Até aqui, os casos apresentados não passam de metáforas – a designação da qualidade de um objetivo pela comparação implícita a outro objeto, mais conhecido. Para tanto, então, Pelé precisa ter inicial maiúscula. Para ficar com minúscula, o processo linguístico é outro.
A passagem de um substantivo próprio (inicial maiúscula) a substantivo comum (inicial minúscula) é conhecida pelos gramáticos como «derivação imprópria». É o que aconteceu, por exemplo, com a marca Gillete que se transformou em gilete, como sinônimo de «lâmina de barbear descartável»; Cotonete → cotonete; Xerox → xerox; Judas → judas; Caxias → caxias.
Isso bem poderia ter acontecido a Pelé.
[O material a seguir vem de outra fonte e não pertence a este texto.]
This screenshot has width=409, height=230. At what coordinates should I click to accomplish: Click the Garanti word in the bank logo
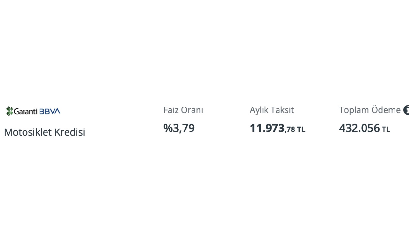click(26, 111)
A grande dúvida sobre esse ocorrido está num dos quesitos mais importantes para que uma palavra apareça num dicionário (critério de lexicalização): a frequência do uso pelos falantes. Palavras e expressões pouco empregadas (por serem obsoletas ou neologismos recentes ou limitadas a um pequeno grupo de pessoas) não costumam figurar o léxico dos dicionários.
Então, surge-nos a questão: o quão frequente foi pelé (com inicial minúscula) nos textos em português para que participasse do léxico dum dicionário? Numa rápida pesquisa no Google, não encontrei pelé (no sentido de «excepcional, incomparável») em nenhum resultado com a sequência «o pelé da/do». Apenas com inicial maiúscula, o que denota a metáfora, não a derivação imprópria. Com «a pelé da/do», no feminino, nem metáfora.
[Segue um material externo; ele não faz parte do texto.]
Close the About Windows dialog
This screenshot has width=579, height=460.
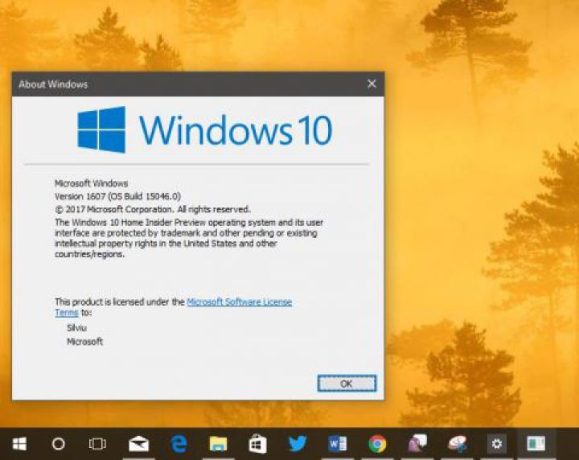coord(371,84)
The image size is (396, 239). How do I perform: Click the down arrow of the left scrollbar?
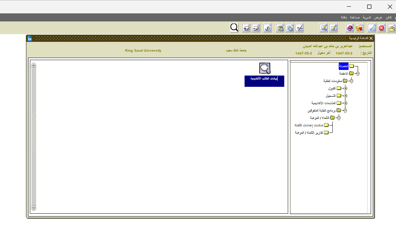tap(34, 208)

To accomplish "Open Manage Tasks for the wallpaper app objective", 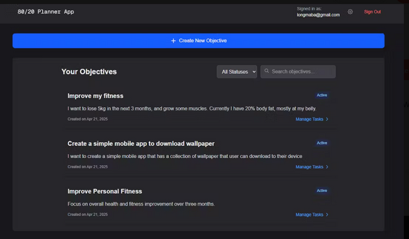I will 309,167.
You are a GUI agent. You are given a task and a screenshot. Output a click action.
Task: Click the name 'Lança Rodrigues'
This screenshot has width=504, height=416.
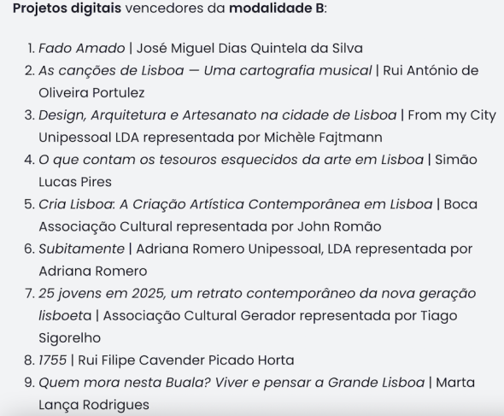click(x=94, y=405)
A falta de familiaridade com a palavra pelé fez com que alguns cogitassem: um dicionário pode emplacar uma palavra pouco usada? Um dicionário pode «prestar homenagem» lexicalizando um novo termo?
Segundo o jornal Folha de S. Paulo, houve uma campanha iniciada pela Pelé Foundation que conseguiu um abaixo-assinado com 125 mil assinaturas. A agência End to End desenvolveu a campanha e o chefe de márquetim Bruno Brum comemorou: «Perceber um jargão que já estava no cotidiano das pessoas e através da oficialização dele prestar essa homenagem é uma celebração incrível.»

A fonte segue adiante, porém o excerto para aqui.